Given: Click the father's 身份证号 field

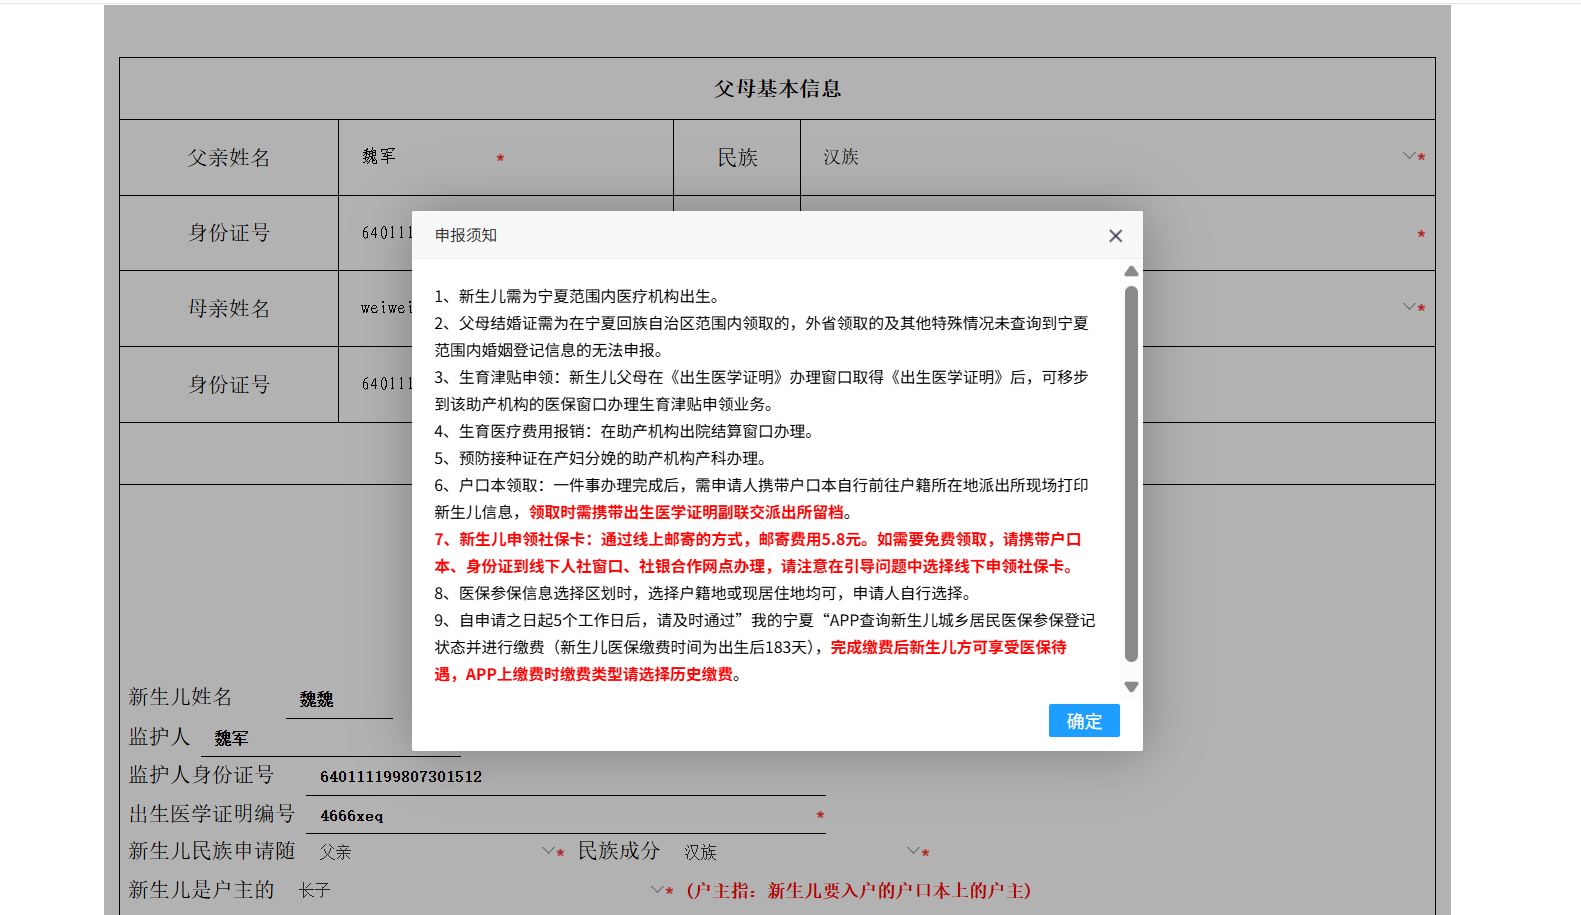Looking at the screenshot, I should click(385, 233).
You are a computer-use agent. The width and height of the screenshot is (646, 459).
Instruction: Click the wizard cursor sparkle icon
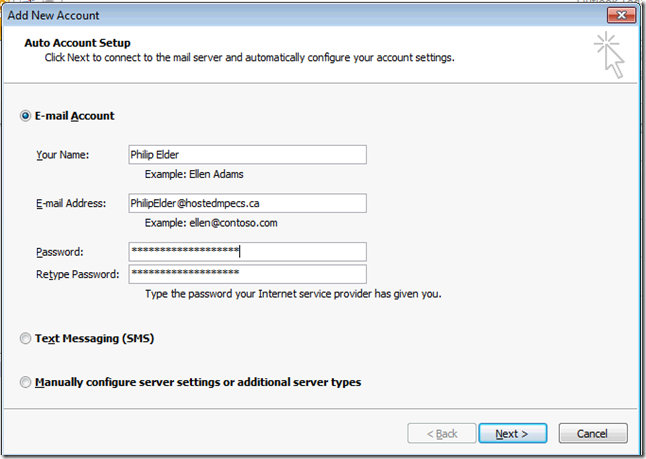pos(609,54)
------------------------------------
**Job**
Reproduce every row above verbatim, omitting the pictures.

**Final result**
Given: Click the father's 身份证号 field

Looking at the screenshot, I should click(385, 233).
You are a computer-use agent. The width and height of the screenshot is (646, 459).
Instruction: Click the wizard cursor sparkle icon
pos(609,54)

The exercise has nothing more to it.